HIPAA Privacy Rule
45 CFR § 164.530(b)(1)
(1) Standard: Training. A covered entity must train all members of its workforce on the policies and procedures with respect to protected health information required by this subpart and subpart D of this part, as necessary and appropriate for the members of the workforce to carry out their functions within the covered entity.
(2) Implementation specifications: Training.
(i) A covered entity must provide training that meets the requirements of paragraph (b)(1) of this section, as follows:
(A) To each member of the covered entity’s workforce by no later than the compliance date for the covered entity;
(B) Thereafter, to each new member of the workforce within a reasonable period of time after the person joins the covered entity’s workforce; and
(C) To each member of the covered entity’s workforce whose functions are affected by a material change in the policies or procedures required by this subpart or subpart D of this part, within a reasonable period of time after the material change becomes effective in accordance with paragraph (i) of this section.
(ii) A covered entity must document that the training as described in paragraph (b)(2)(i) of this section has been provided, as required by paragraph (j) of this section.
HIPAA Security Rule
45 CFR § 164.308(a)(5)
(a) A covered entity or business associate must, in accordance with § 164.306:
(1)(i) Standard: Security management process. Implement policies and procedures to prevent, detect, contain, and correct security violations. . . .

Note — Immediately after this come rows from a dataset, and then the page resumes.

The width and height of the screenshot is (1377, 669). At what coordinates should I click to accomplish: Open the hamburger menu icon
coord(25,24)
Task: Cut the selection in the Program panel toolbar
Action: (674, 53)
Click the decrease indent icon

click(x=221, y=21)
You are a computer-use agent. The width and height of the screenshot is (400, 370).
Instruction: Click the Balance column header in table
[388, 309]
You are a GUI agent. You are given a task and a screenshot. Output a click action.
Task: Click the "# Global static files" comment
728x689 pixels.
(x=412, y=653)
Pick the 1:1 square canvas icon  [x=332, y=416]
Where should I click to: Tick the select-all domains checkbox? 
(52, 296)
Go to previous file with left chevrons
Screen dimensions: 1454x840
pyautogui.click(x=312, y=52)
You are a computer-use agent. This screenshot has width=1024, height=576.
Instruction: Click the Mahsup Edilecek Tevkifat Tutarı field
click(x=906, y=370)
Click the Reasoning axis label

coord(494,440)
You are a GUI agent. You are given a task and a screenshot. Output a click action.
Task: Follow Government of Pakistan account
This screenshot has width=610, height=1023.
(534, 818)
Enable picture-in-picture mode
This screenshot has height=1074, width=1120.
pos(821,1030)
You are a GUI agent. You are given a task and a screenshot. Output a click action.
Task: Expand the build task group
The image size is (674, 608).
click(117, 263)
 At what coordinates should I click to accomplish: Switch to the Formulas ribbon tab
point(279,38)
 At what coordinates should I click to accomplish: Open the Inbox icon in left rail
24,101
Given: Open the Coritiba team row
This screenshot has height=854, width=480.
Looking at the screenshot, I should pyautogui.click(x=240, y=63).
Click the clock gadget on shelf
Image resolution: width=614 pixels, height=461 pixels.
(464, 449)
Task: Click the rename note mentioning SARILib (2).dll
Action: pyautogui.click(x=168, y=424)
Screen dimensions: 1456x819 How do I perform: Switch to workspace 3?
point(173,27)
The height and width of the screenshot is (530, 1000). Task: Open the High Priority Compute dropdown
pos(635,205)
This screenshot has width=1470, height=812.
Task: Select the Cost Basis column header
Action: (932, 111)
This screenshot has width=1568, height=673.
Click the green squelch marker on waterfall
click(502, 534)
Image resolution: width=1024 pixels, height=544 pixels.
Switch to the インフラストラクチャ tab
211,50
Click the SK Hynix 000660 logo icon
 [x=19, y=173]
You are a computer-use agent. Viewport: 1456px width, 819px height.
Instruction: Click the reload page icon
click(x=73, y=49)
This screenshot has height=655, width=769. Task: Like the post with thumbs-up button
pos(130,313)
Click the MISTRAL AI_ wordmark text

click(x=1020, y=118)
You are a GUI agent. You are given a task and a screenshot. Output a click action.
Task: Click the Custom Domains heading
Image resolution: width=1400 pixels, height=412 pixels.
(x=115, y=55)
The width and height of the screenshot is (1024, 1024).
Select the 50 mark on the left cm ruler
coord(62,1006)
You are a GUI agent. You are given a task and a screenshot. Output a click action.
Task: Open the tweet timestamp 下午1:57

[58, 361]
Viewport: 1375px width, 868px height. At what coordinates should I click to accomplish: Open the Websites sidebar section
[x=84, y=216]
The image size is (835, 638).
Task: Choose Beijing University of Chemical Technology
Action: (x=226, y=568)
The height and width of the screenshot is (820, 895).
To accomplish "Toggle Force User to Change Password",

(5)(i) Standard: Security awareness and training. Implement a security awareness and training program for all members of its workforce (including management).
(ii) Implementation specifications. Implement:
(A) Security reminders (Addressable). Periodic security updates.
(B) Protection from malicious software (Addressable). Procedures for guarding against, detecting, and reporting malicious software.
(C) Log-in monitoring (Addressable). Procedures for monitoring log-in attempts and reporting discrepancies.
(D) Password management (Addressable). Procedures for creating, changing, and safeguarding passwords.
What does Addressable mean?
It means, while this item is not Required, it needs to be addressed.
Being Addressable does NOT mean it is not required.
Look at it this way, if an auditor just reviewed an office of your size (or smaller) and that office implemented the addressable item…do you think the auditor will find it strange that you haven’t implemented?
And believe me, not having a password policy or anti-virus because this regulation says it is “only” addressable will land you in a heap of trouble.